Organisasi Papua Merdeka (OPM) lahir atau dibentuk pada tanggal 26 Juli 1965 di Kota Manokwari. Pembentukan OPM dilakukan sebagai upaya untuk memisahkan Provinsi Papua Barat (pada era Orde Baru disebut Irian Jaya) dari pemerintah RI dan NKRI serta menjadikannya sebagai negara yang merdeka. Lahirnya OPM ditandai dengan penyerangan orang-orang suku Arfak terhadap barak pasukan Batalion 751 (Brawijaya). Latar belakang yang mendorong munculnya OPM ketika itu, antara lain, (sebagaimana yang dikeluhan orang-orang Arfak) tingginya jumlah pengangguran dan terjadinya kekurangan pangan di kalangan suku Arfak.
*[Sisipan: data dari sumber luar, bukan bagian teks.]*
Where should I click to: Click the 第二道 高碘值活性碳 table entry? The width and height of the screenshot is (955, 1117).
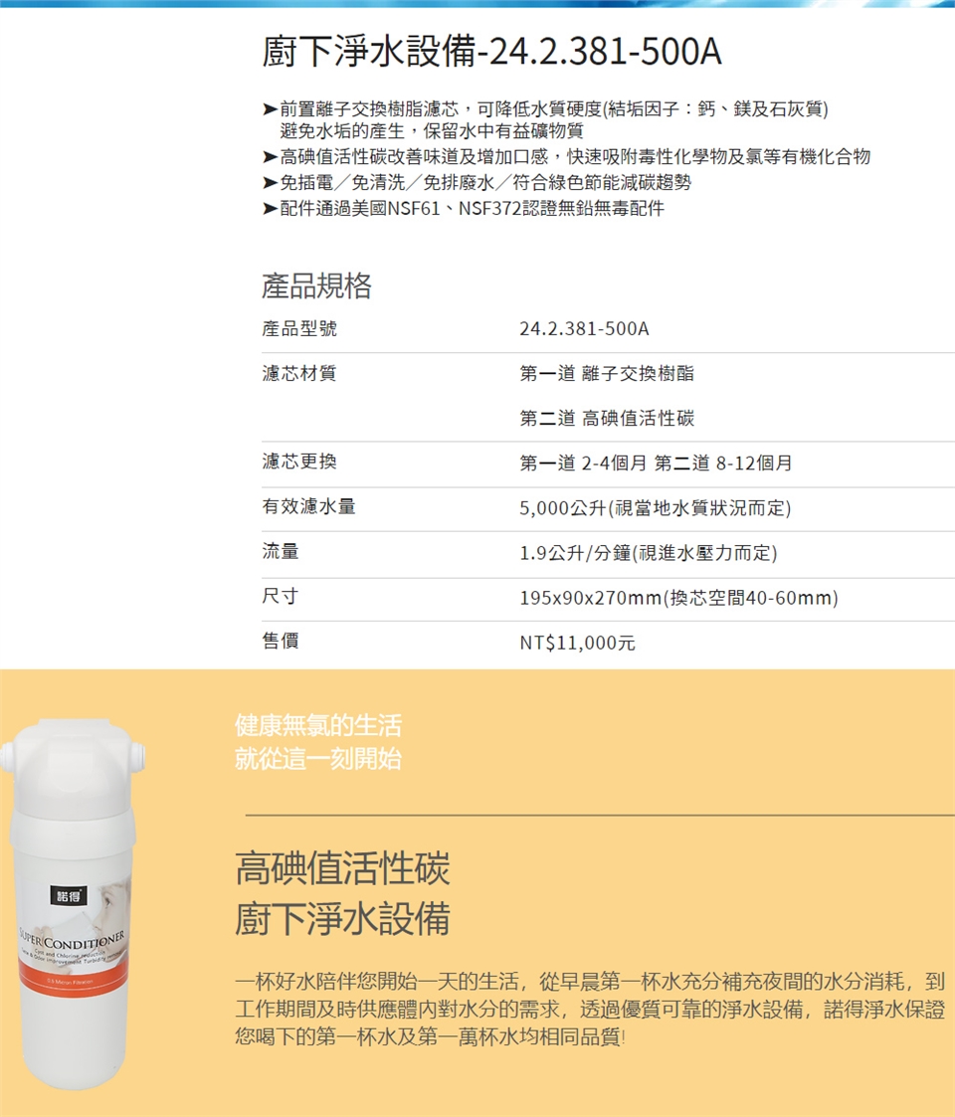tap(607, 418)
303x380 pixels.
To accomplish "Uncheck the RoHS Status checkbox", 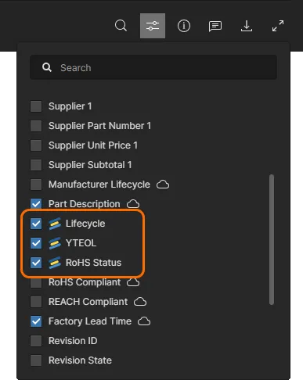I will tap(36, 263).
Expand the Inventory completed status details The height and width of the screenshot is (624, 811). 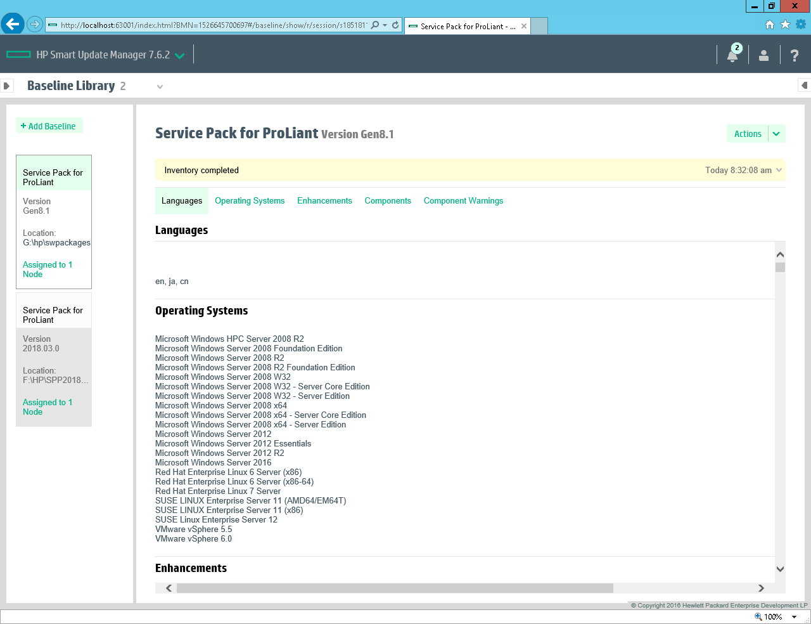point(779,170)
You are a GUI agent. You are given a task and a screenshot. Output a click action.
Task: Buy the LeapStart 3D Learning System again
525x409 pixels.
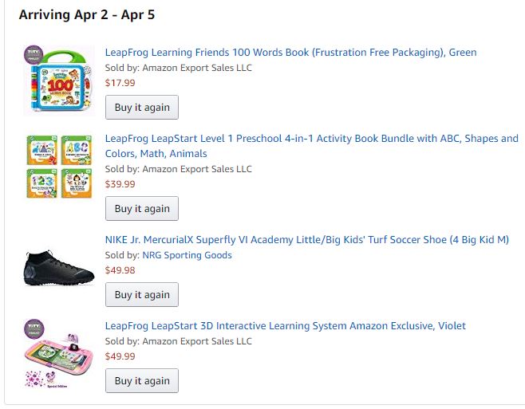142,381
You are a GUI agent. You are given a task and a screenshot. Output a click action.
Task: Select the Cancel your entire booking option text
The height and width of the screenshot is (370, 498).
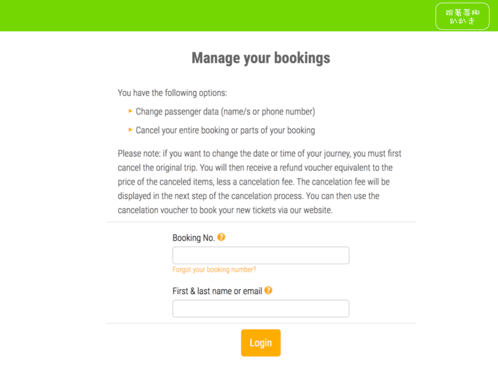click(x=225, y=130)
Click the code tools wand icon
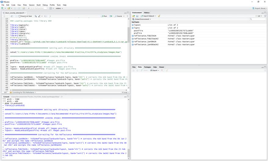 tap(39, 16)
Dari Manokwari, gerakan OPM merembet ke hampir seluruh daerah Kepala Burung. Tokoh pemimpin gerakan ini adalah Johan Ariks yang saat itu sudah berumur 75 tahun. Adapun tokoh-tokoh pemimpin militernya adalah dua bersaudara, Lodewijk Mandatjan dan Barends Mandatjan, serta dua bersaudara, Ferry Awom dan Perminas Awom.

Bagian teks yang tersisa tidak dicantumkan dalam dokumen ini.